L’origine marocaine de votre famille a-t-elle été un atout dans votre fonction?

Effectivement, mon origine juive-marocaine et mon identité belge très forte m’ont amené à vouloir contribuer à la société. J’ai toujours été impliqué dans des projets communautaires, plutôt dans l’éducation et ce qu’on appelle la tsedaka, la justice sociale, et ce n’est pas indépendant de mon origine. La communauté juive marocaine vit un judaïsme tout à fait familial, traditionnel, qui m’a apporté des valeurs finalement universelles. Avec les musulmans marocains, nous partageons un très grand attachement à la religion, cette recherche de sens qui peut amener un plus grand partage entre les êtres humains. Je le remarquais, enfant, quand chaque année j’allais voir ma grand-mère au Maroc, ou dans les relations que mon père entretient avec d’autres Belges d’origine marocaine. Il y a un certain nombre d’expressions qui ont émaillé mon enfance, de traditions qui sont à la fois juives et marocaines, certains airs liturgiques qui appartiennent à la musicalité marocaine et qui me sont chers… Dans mes initiatives en Belgique et à l’étranger, cette pluralité d’identités est tout à fait enrichissante. C’est une chance dont je suis pleinement conscient.

Certains stéréotypes nazis sont réutilisés lorsqu’il s’agit de diaboliser Israël.

Quelles leçons tirez-vous de l’attentat contre la synagogue de Pittsburgh (Etats-Unis) qui a causé 11 morts, le 27 octobre dernier?

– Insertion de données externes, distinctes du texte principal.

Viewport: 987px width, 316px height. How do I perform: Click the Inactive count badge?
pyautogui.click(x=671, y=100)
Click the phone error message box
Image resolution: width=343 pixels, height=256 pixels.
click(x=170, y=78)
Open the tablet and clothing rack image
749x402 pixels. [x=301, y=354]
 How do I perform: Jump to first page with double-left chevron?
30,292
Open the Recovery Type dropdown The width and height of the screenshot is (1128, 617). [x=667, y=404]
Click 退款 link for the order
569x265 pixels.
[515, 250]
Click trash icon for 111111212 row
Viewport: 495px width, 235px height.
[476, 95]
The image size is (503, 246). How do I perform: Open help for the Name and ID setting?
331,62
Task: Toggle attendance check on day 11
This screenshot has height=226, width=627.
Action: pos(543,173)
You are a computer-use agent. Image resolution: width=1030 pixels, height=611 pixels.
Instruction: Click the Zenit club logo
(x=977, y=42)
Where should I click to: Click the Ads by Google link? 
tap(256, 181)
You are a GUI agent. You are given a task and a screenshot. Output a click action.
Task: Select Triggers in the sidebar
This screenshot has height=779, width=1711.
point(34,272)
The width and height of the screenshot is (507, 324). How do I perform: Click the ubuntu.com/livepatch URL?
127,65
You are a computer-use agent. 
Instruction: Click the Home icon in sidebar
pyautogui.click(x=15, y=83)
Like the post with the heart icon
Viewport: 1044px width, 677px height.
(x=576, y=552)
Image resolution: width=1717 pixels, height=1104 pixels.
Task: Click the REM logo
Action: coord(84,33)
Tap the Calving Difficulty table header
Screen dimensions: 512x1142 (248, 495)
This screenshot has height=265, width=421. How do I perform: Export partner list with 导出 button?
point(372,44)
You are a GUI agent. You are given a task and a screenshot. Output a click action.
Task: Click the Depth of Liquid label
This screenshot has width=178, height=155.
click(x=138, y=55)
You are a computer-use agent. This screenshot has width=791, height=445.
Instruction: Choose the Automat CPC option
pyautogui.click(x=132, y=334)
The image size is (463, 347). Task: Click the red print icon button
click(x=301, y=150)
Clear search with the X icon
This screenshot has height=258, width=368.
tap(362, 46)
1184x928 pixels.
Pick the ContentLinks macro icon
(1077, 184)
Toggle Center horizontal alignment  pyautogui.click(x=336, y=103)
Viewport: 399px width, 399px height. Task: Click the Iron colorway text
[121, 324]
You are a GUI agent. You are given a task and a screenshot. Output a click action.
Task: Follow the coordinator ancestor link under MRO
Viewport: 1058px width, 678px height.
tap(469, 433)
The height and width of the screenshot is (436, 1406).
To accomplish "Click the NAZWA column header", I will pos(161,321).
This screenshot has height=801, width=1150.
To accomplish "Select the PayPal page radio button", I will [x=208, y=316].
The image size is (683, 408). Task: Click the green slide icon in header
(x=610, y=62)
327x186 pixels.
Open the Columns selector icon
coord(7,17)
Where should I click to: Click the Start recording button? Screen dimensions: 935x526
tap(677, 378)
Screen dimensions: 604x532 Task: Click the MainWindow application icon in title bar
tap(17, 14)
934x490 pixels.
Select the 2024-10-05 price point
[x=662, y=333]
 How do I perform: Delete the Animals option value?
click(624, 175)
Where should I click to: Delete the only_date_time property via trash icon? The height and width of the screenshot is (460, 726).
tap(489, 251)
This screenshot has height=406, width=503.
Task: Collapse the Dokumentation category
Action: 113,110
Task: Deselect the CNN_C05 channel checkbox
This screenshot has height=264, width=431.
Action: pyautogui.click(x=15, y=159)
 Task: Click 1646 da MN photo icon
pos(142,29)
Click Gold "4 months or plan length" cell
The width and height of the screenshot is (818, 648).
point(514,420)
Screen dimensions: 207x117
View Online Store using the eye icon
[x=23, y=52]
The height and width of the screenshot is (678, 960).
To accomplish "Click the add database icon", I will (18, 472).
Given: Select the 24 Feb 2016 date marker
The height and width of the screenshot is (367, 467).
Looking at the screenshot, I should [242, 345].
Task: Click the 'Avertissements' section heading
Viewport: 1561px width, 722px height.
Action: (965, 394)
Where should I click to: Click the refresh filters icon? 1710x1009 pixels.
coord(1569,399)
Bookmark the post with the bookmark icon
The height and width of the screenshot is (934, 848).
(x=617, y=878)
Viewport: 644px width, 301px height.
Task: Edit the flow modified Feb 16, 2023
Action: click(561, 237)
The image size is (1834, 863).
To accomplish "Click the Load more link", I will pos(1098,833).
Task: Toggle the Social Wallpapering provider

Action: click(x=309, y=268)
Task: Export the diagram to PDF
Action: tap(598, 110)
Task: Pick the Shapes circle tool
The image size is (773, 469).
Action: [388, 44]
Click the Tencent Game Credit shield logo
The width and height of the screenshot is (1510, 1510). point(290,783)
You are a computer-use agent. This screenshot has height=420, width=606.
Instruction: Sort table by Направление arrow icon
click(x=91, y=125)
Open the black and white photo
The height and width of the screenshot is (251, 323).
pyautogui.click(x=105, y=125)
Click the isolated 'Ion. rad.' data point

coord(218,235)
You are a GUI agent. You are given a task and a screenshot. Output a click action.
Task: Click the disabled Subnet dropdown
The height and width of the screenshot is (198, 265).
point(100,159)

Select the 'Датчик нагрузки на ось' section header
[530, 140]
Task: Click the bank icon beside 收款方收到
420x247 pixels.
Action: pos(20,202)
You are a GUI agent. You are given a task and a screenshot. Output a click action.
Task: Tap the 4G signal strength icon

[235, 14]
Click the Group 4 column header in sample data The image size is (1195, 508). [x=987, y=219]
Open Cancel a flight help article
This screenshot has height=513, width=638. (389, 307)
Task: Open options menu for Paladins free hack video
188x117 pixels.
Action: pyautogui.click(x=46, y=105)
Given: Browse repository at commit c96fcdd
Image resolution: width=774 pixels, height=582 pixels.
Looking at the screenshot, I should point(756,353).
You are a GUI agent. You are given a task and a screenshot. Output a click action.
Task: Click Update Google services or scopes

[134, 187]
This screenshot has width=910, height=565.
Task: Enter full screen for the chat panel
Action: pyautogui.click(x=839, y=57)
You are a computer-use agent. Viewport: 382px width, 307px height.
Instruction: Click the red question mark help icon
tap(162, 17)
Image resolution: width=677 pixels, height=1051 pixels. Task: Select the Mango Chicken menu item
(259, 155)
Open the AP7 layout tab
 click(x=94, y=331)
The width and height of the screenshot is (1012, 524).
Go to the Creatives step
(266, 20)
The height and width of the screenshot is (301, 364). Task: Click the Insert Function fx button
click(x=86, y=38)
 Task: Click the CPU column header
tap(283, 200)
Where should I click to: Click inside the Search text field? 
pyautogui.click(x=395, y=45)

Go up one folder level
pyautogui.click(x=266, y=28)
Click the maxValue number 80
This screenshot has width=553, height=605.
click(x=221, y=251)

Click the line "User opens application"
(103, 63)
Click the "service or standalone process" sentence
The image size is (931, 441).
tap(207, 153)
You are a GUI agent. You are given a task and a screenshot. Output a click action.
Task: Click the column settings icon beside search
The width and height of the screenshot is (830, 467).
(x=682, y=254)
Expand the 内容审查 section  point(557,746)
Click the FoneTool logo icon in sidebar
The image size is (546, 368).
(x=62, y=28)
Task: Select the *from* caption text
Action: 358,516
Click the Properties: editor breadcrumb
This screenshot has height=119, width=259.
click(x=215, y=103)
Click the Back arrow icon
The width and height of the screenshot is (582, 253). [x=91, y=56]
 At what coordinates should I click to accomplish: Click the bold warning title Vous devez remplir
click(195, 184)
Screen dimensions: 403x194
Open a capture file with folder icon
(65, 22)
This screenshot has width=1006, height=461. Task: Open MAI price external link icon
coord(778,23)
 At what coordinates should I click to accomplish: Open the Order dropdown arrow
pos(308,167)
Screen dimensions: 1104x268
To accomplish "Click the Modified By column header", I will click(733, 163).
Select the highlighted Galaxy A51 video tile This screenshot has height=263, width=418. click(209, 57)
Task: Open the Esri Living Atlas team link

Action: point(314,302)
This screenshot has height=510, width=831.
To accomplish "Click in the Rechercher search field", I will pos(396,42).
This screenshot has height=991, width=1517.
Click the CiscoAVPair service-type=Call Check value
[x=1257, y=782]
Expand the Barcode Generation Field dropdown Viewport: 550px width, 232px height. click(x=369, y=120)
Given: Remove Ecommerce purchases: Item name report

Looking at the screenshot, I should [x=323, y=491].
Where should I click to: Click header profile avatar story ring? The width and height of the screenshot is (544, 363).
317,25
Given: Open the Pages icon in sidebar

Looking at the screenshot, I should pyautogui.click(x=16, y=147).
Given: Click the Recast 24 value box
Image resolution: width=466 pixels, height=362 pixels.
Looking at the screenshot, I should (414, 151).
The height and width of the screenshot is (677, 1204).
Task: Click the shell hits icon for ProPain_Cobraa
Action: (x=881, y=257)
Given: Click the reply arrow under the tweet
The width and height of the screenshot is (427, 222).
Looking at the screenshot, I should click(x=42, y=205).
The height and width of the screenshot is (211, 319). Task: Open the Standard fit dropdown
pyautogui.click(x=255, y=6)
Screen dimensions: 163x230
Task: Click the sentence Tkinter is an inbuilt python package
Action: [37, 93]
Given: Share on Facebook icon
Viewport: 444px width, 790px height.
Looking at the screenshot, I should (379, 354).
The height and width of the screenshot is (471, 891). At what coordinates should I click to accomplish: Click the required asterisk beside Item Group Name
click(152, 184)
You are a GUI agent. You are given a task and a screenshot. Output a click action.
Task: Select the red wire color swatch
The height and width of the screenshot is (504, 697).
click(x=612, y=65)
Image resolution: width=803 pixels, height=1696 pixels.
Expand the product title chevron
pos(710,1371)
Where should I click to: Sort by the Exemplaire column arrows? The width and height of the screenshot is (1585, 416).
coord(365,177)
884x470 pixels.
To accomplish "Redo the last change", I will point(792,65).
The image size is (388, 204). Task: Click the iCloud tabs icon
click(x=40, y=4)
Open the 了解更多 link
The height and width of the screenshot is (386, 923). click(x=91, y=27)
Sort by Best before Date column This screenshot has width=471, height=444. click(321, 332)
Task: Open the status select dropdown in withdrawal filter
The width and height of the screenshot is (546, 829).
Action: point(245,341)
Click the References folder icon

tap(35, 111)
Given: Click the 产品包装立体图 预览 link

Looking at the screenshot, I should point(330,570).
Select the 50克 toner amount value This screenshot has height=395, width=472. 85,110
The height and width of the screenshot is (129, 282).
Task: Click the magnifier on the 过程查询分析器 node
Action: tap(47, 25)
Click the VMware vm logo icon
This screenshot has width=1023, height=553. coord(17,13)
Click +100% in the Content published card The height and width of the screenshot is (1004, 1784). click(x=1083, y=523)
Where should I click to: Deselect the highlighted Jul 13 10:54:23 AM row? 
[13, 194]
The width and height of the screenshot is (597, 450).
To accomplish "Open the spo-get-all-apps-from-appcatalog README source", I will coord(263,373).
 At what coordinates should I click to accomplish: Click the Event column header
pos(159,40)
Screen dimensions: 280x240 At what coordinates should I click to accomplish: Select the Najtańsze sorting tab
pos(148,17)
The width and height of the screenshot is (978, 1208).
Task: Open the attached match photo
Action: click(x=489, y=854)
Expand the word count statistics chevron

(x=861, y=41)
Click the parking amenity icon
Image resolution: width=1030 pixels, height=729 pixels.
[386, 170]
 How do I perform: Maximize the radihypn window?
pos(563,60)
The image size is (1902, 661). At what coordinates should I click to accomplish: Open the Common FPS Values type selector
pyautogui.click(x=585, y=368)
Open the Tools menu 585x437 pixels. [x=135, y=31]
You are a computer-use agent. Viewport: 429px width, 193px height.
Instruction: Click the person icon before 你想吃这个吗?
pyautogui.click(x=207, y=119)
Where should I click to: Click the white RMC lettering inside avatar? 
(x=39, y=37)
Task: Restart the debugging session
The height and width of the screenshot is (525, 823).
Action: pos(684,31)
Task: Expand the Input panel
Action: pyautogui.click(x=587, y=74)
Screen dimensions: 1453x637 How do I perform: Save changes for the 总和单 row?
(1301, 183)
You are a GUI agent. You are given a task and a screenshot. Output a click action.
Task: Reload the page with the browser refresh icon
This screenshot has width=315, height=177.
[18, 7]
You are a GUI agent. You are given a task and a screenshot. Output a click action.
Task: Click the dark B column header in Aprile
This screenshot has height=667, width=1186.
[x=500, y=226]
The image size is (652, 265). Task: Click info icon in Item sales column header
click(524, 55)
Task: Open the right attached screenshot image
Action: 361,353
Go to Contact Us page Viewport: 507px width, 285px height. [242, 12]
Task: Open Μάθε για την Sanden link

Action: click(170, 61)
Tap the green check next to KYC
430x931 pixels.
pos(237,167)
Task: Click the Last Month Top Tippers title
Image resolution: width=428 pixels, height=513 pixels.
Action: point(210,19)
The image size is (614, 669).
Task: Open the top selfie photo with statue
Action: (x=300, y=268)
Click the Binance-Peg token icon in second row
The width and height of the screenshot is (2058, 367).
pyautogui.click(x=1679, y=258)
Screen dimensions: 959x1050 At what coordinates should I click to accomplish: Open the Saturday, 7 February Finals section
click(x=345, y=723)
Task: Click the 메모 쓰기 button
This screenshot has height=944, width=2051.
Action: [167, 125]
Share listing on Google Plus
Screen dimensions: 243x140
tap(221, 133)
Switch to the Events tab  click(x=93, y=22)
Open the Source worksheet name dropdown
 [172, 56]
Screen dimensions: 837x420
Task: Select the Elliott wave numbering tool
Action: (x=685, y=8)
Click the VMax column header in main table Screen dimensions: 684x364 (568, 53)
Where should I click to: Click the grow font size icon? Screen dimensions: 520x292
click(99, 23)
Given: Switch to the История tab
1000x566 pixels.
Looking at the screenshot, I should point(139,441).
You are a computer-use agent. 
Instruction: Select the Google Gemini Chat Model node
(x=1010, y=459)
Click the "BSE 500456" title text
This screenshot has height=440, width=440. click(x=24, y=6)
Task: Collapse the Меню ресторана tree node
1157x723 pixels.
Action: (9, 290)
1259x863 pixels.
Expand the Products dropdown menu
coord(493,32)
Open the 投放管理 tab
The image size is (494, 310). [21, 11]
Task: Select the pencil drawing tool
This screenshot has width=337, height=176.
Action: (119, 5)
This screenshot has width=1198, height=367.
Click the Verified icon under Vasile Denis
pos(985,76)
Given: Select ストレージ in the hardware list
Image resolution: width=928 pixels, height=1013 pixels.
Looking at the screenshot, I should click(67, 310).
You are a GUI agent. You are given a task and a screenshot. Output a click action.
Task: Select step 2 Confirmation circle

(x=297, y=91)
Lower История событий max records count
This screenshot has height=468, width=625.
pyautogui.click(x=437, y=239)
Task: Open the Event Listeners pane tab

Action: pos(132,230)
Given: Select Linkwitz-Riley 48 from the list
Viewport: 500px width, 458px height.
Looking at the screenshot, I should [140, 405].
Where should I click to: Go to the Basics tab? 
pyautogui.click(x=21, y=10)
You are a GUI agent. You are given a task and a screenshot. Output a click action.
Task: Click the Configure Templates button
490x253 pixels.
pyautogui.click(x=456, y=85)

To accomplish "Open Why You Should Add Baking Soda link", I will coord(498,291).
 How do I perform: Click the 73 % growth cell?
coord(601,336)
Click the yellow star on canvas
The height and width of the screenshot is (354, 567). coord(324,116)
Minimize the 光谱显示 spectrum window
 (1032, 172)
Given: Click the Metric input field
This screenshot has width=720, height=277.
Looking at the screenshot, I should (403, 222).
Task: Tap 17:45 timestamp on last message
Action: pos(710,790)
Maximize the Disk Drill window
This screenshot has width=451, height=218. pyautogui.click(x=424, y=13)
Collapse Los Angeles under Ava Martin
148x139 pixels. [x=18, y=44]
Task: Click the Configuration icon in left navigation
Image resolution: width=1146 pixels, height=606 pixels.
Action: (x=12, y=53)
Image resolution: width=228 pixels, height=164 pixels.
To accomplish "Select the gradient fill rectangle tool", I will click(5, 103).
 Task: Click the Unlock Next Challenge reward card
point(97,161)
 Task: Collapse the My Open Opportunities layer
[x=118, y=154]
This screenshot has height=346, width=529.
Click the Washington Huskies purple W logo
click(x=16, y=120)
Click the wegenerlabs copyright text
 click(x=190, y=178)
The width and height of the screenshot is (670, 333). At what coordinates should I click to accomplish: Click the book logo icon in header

Il nous rappelle qu’il ne faut pas baisser la garde et que la banalisation de l’antisémitisme par des discours simplistes crée un environnement favorable aux idées haineuses. La sécurité reste la condition sine qua non de la vie en société. Mais la réponse aux attentats ne peut se résumer à la sécurité, et il faut évidemment en mesurer les limites. En Belgique, notre communauté a toujours été plus sécurisée que les communautés américaines, parce que le niveau de menace a toujours été évalué de manière un peu plus grave en Europe. Après l’attentat contre le Musée juif de Belgique, le gouvernement a mis des fonds pour renforcer la sécurité physique des bâtiments des institutions juives et renforcé leur protection par l’armée et la police, ainsi que la sécurité de nos rassemblements et déplacements. Mais il reste un coût à la charge des institutions juives: les ressources humaines. S’il n’y a personne pour suivre des protocoles sécuritaires, le fait qu’un bâtiment soit sécurisé ne suffit pas. Au-delà de la sécurité, il faut travailler sur les discours.

Y a-t-il aussi une libération de la parole antisémite en Belgique?

De manière générale, il y a une prolifération des discours simplistes et haineux. En Belgique, il y a bien sûr une banalisation de l’antisémitisme, et pas seulement dans certains cercles gravitant autour des communautés musulmanes. Pourtant, je ne crois pas à la fatalité – les relations entre les musulmans et les juifs ne doivent pas être mauvaises. Au contraire ! Mais les stéréotypes antisémites qui ont été longtemps l’apanage des extrémistes musulmans se retrouvent malheureusement dans des milieux plus ordinaires. Le fait que l’antisémitisme figure dans la formation d’imams belges est un signal (NDLR: allusion aux manuels de la Grande Mosquée). Le fait que certains stéréotypes nazis sont réutilisés lorsqu’il s’agit de diaboliser Israël en est un autre. L’antisémitisme et l’ignorance de l’histoire chez les jeunes m’inquiètent particulièrement.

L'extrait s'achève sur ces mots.